Como forma de prevenir a propagação da Covid-19, durante a votação nas eleições municipais deste ano, o Tribunal Superior Eleitoral (TSE) determinou um Plano de Segurança Sanitária, a ser seguido em nível nacional. Porém, mesmo com o uso obrigatório de máscaras como uma das principais medidas de prevenção, muitos eleitores ainda não se sentem seguros em ir às urnas, o que pode resultar no baixo comparecimento no pleito.
O plano do TSE se aplica a todos os envolvidos no momento de votação, eleitores, mesários e outros colaboradores da Justiça Eleitoral, em todas as zonas e seções eleitorais das capitais brasileiras e municípios do interior. A medida pode proporcionar o sentimento de segurança em alguns eleitores, mas muitos ainda estão indecisos se estarão presentes na votação.
Entre as mudanças, está a alteração no horário da votação, que foi ampliado para 7h às 17h, com as três primeiras horas sendo preferenciais aos eleitores maiores de 60 anos. Além disso, o uso de máscaras será obrigatório em todas as seções eleitorais e nos locais de votação. Todo o plano foi definido a partir de estudos entre o TSE e determinações do Ministério da Saúde.
Para o técnico mecânico Alan Galvão, 42, a necessidade de ir às urnas em um período de pandemia, mesmo com as medidas de segurança adotadas, se contradiz à recomendação de isolamento social, indicada pelas autoridades. Ele explicou que não se sente confortável em comparecer, e vai apenas pela obrigatoriedade, diferente de outros familiares.
“Só vou votar para exercer meu direito. Mesmo com essas medidas, a qualquer hora, toda hora, é perigoso. Se for para tomar cuidado, não pode sair para não ter aglomeração e as outras coisas, então como que querem colocar a gente para ir votar? É contraditório. Meus irmãos, por exemplo, já disseram que não vão [votar]”, afirmou o eleitor.

A Justiça Eleitoral deverá fornecer ainda álcool em gel 70% para mesários e eleitores, que deverão utilizar antes e depois de votar, e para higienização das superfícies nos locais de votação.
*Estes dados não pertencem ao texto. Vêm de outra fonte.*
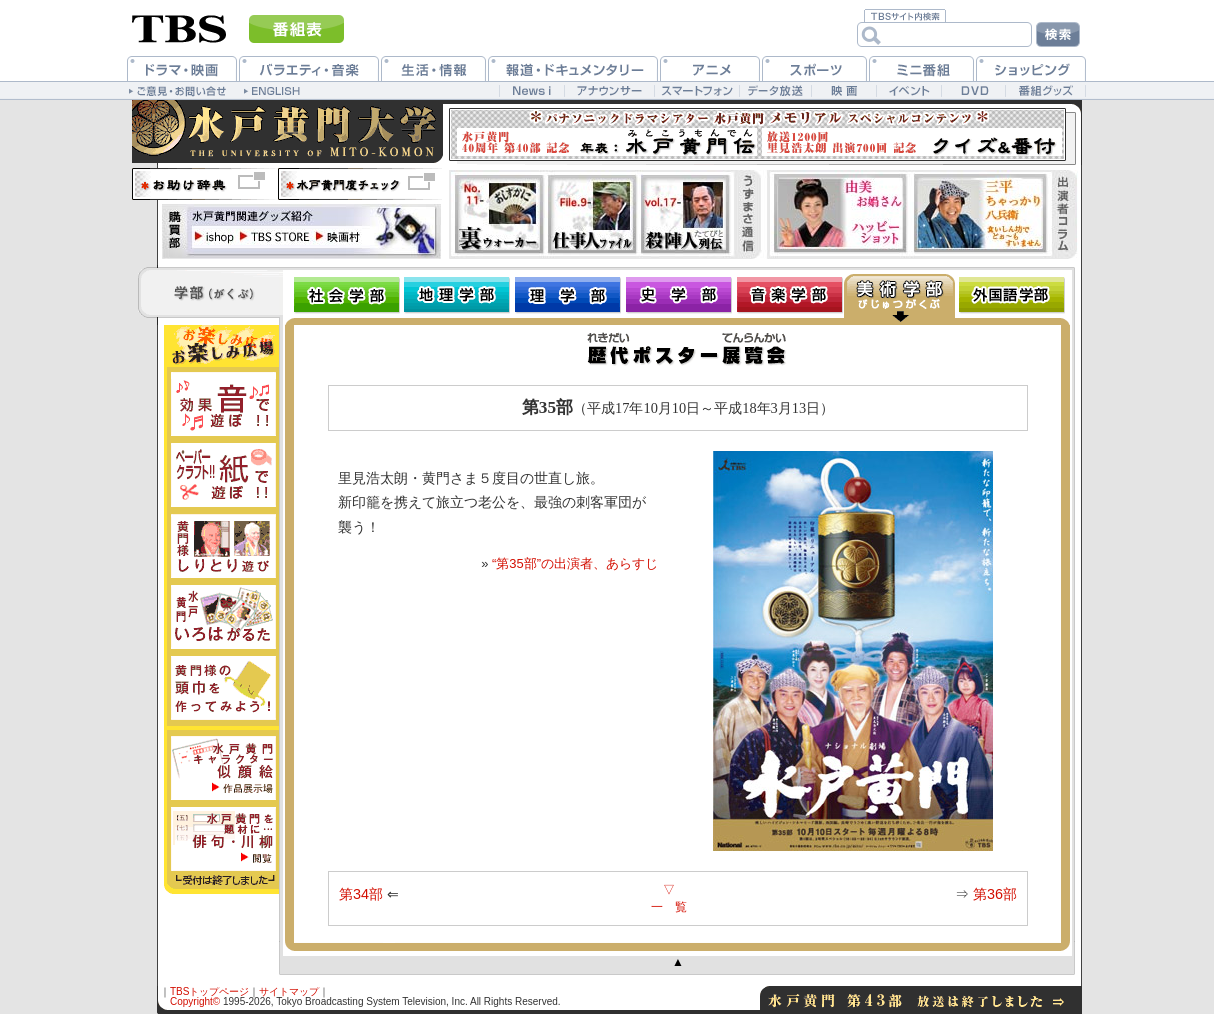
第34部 (361, 894)
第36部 (995, 894)
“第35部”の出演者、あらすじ (575, 563)
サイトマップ (289, 991)
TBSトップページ (209, 991)
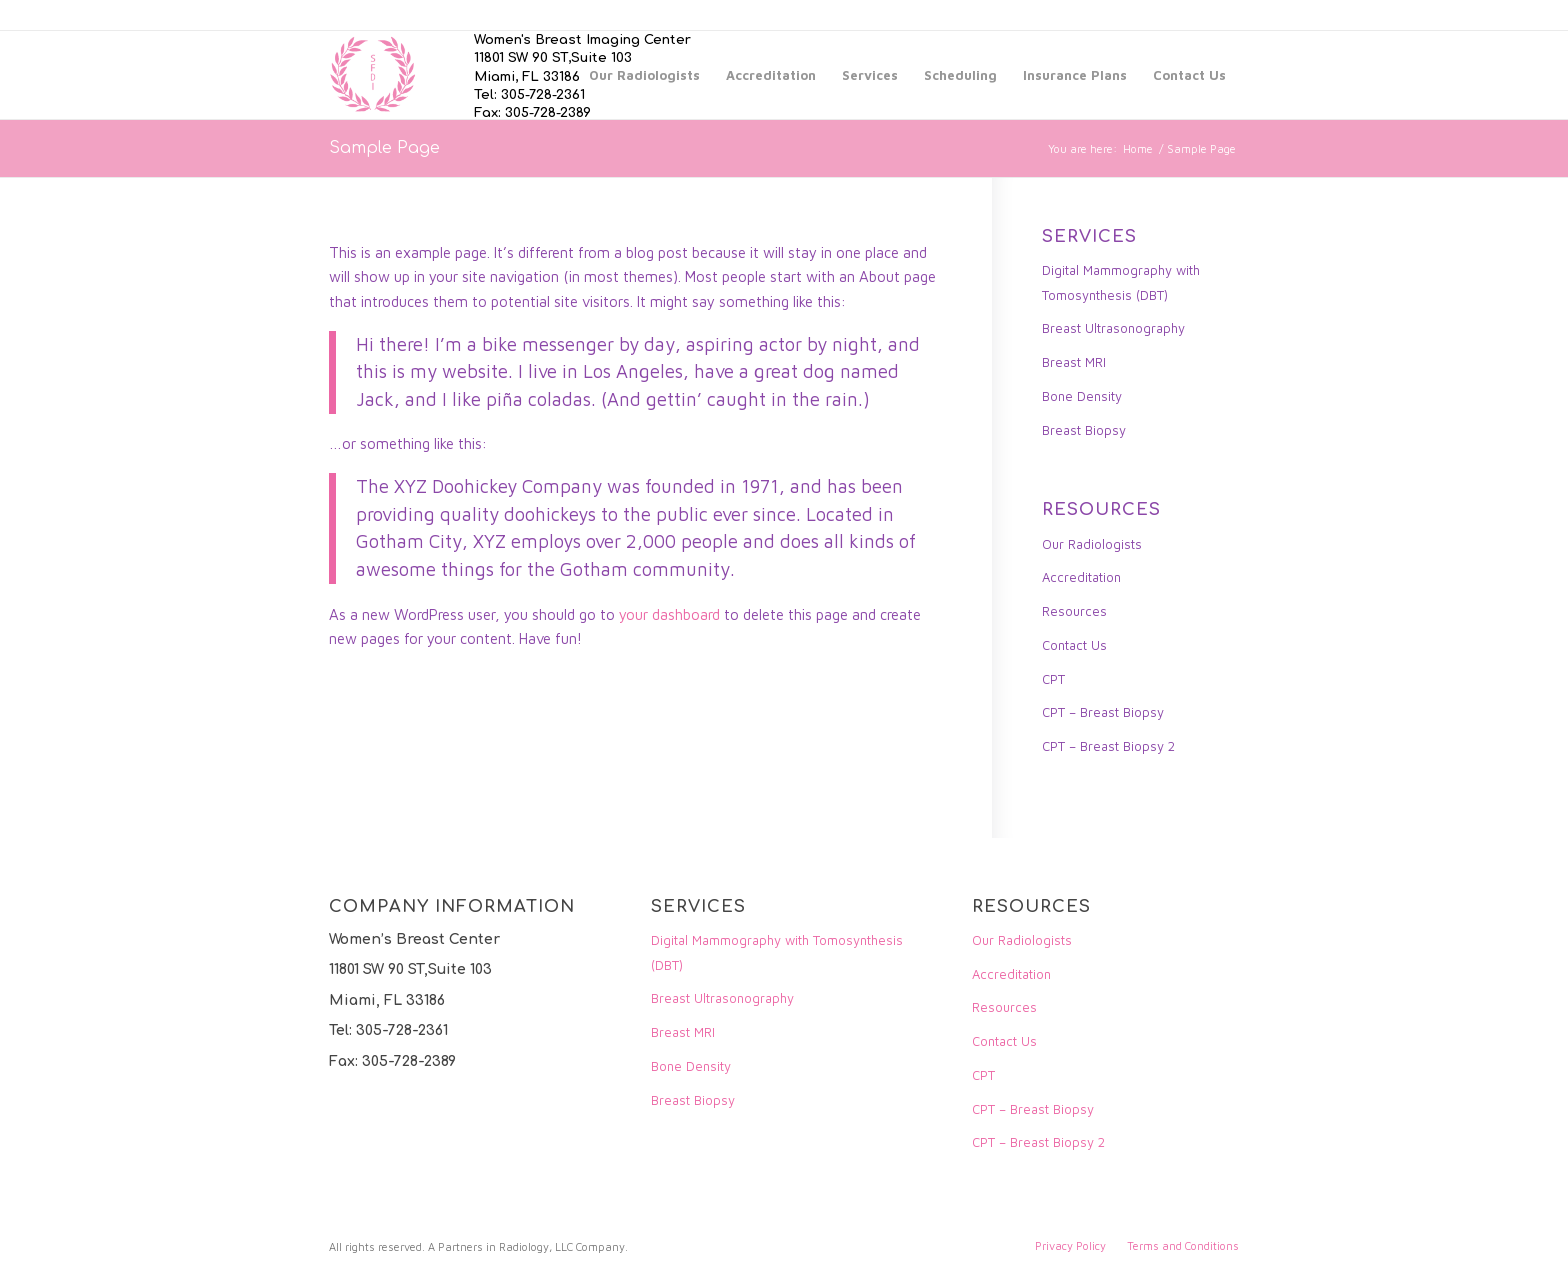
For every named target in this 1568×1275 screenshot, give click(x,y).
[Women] (373, 75)
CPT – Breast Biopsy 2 (1108, 746)
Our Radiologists (1092, 544)
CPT (1053, 679)
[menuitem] (644, 75)
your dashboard (669, 614)
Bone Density (1082, 396)
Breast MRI (1074, 362)
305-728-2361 (543, 95)
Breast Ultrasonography (1113, 328)
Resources (1074, 611)
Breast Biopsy (1084, 430)
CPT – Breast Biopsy (1103, 712)
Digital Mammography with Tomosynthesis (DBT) (1121, 282)
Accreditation (1081, 577)
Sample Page (384, 148)
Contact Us (1074, 645)
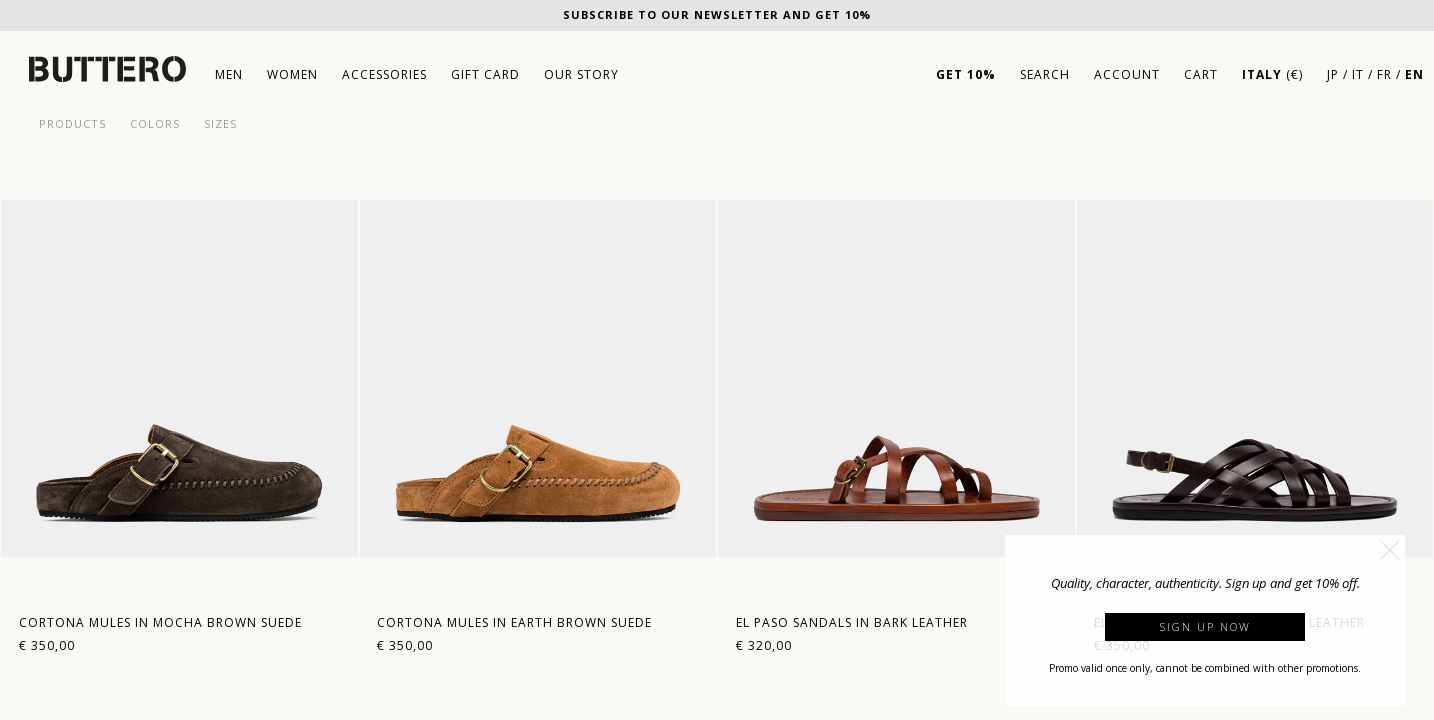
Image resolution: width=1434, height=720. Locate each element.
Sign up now (1205, 626)
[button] (1390, 550)
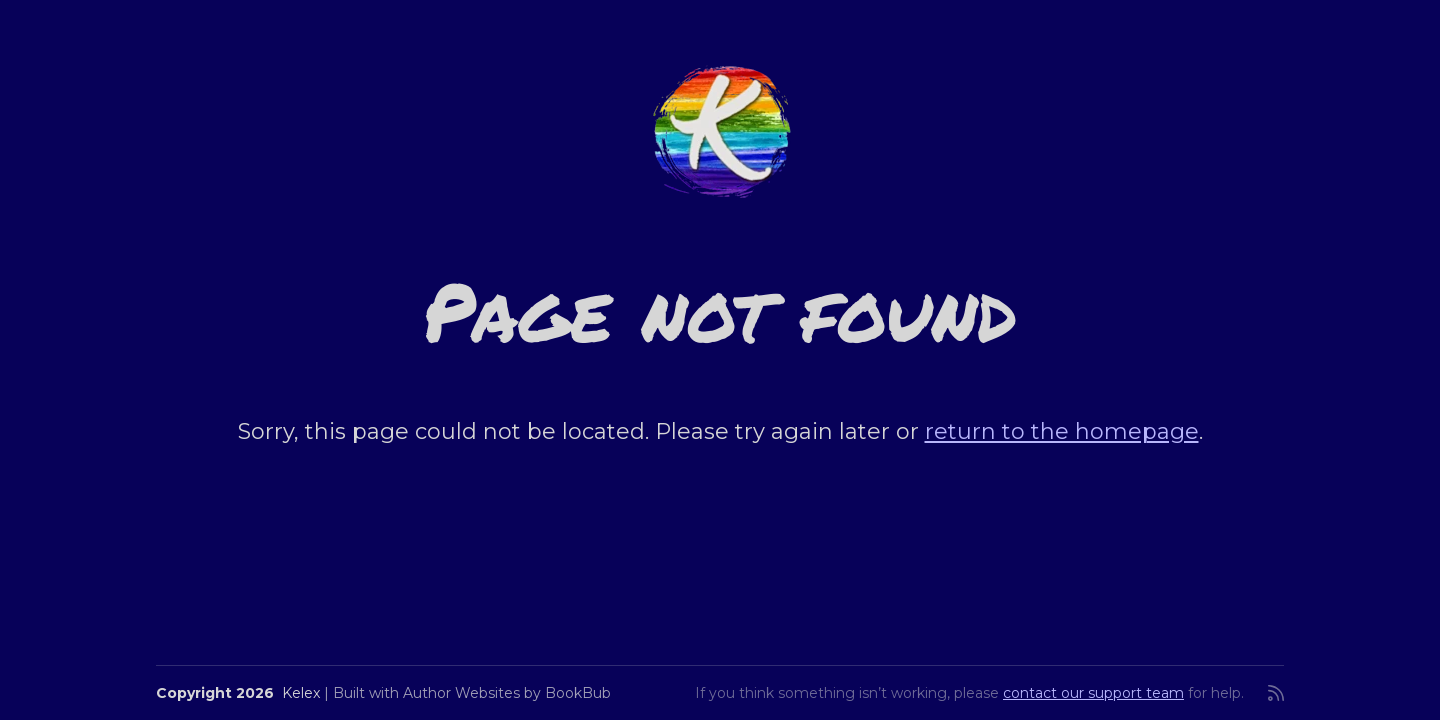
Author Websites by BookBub (507, 693)
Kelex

O uso da biometria também foi dispensado, sendo necessária a apresentação de documento de identidade original com foto, que não poderá ser entregue ao mesário, sendo apenas mostrado à distância, diminuindo, assim, o contato entre os envolvidos.
A autônoma Juliana Santos, 35, afirmou que não sabe se irá comparecer às urnas, pois tem dois filhos e, pela indicação do TSE, é preferível que pais não levem crianças às seções eleitorais. Além disso, a eleitora afirmou que ainda não se sente segura para votar ou realizar outras atividades que podem promover aglomerações.
“Mesmo com os métodos de prevenção, não acho que se expor seja algo bom, principalmente porque tem os assintomáticos que podem ir e colocar em risco outras pessoas. Muitas pessoas acham que já acabou, mas não é bem assim. Temos que tomar os cuidados necessários”, explicou.
Uma das indicações é que cada eleitor leve a própria caneta, para evitar que o objeto seja compartilhado por muitas pessoas. Por fim, a organização no dia da votação deverá ser feita seguindo as normas de distanciamento, demarcadas nas seções eleitorais, para evitar possíveis aglomerações. Todas as medidas de proteção implantadas buscam proporcionar um pleito seguro à população.